### RECORDS FOR THE EXERCISE
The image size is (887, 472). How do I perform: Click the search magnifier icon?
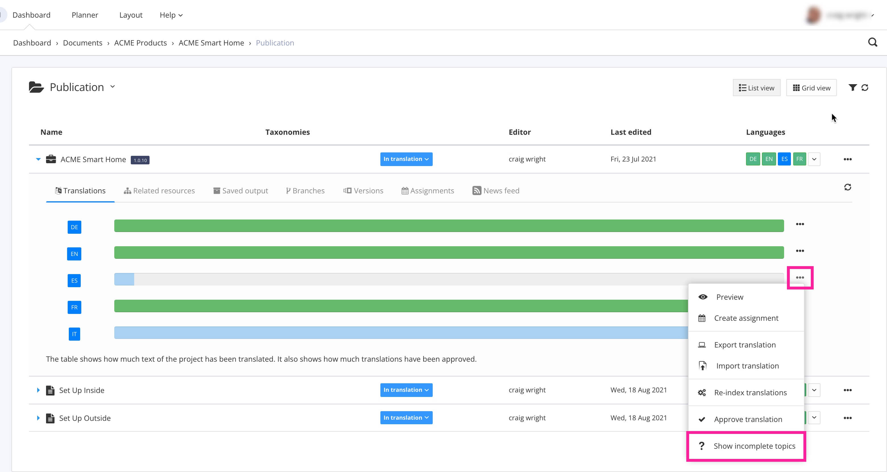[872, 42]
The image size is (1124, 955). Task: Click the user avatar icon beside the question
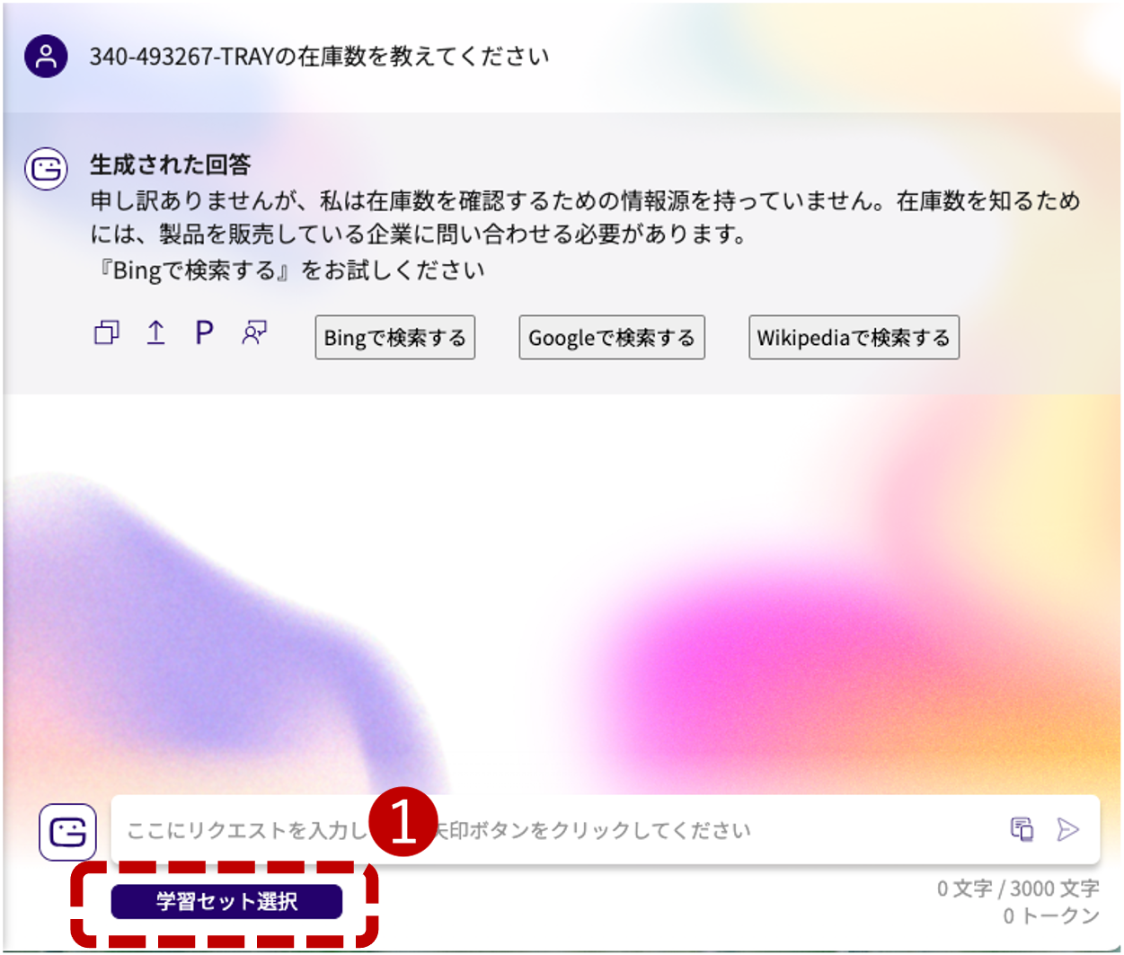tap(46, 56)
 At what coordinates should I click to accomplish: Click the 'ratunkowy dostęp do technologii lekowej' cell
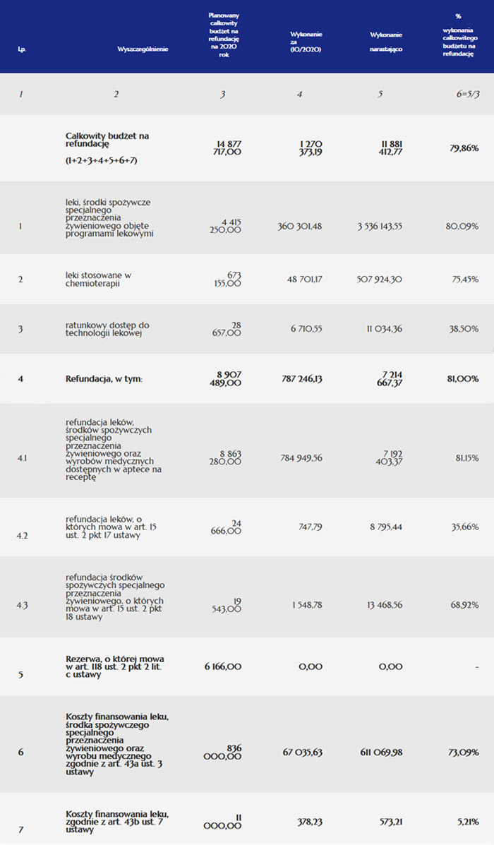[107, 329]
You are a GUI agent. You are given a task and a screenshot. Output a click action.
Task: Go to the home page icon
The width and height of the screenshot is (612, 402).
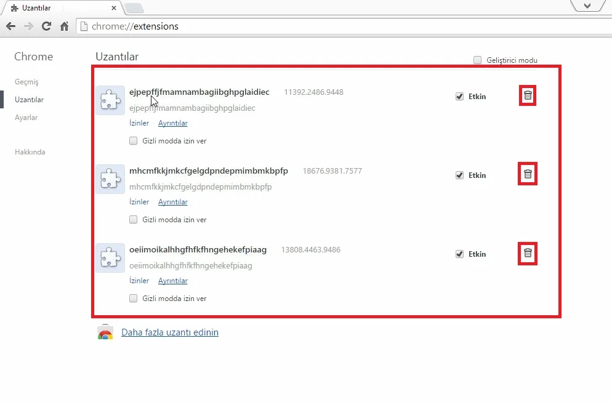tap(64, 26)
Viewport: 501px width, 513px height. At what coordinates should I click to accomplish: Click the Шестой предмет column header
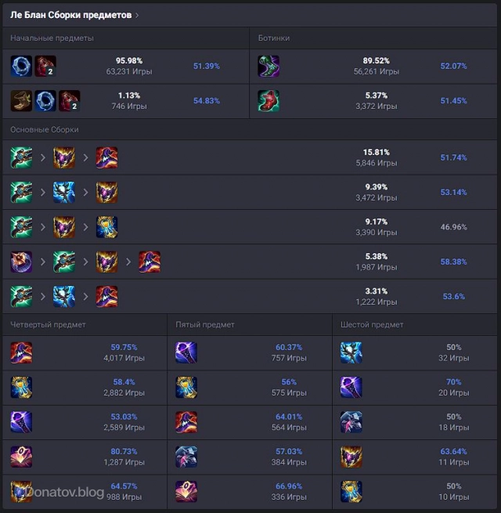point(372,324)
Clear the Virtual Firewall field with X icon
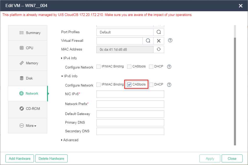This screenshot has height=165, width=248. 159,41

### WRITTEN TASK
Please return the text of each item above word for word, leaving out the pictures.

### OUTPUT OF THE EXERCISE
The image size is (887, 472). How do I perform: Click the search magnifier icon?
[872, 42]
The image size is (1124, 955). Task: Click the user avatar icon beside the question
tap(46, 56)
 At what coordinates should I click to accomplish: Click the 'ratunkowy dostęp do technologii lekowej' cell
[107, 329]
You are a GUI agent. You are given a task and a screenshot. Output a click action.
Task: Go to the home page icon
The width and height of the screenshot is (612, 402).
tap(64, 26)
Viewport: 501px width, 513px height. At what coordinates should I click to accomplish: Click the Шестой предмет column header
point(372,324)
Clear the Virtual Firewall field with X icon
This screenshot has height=165, width=248. 159,41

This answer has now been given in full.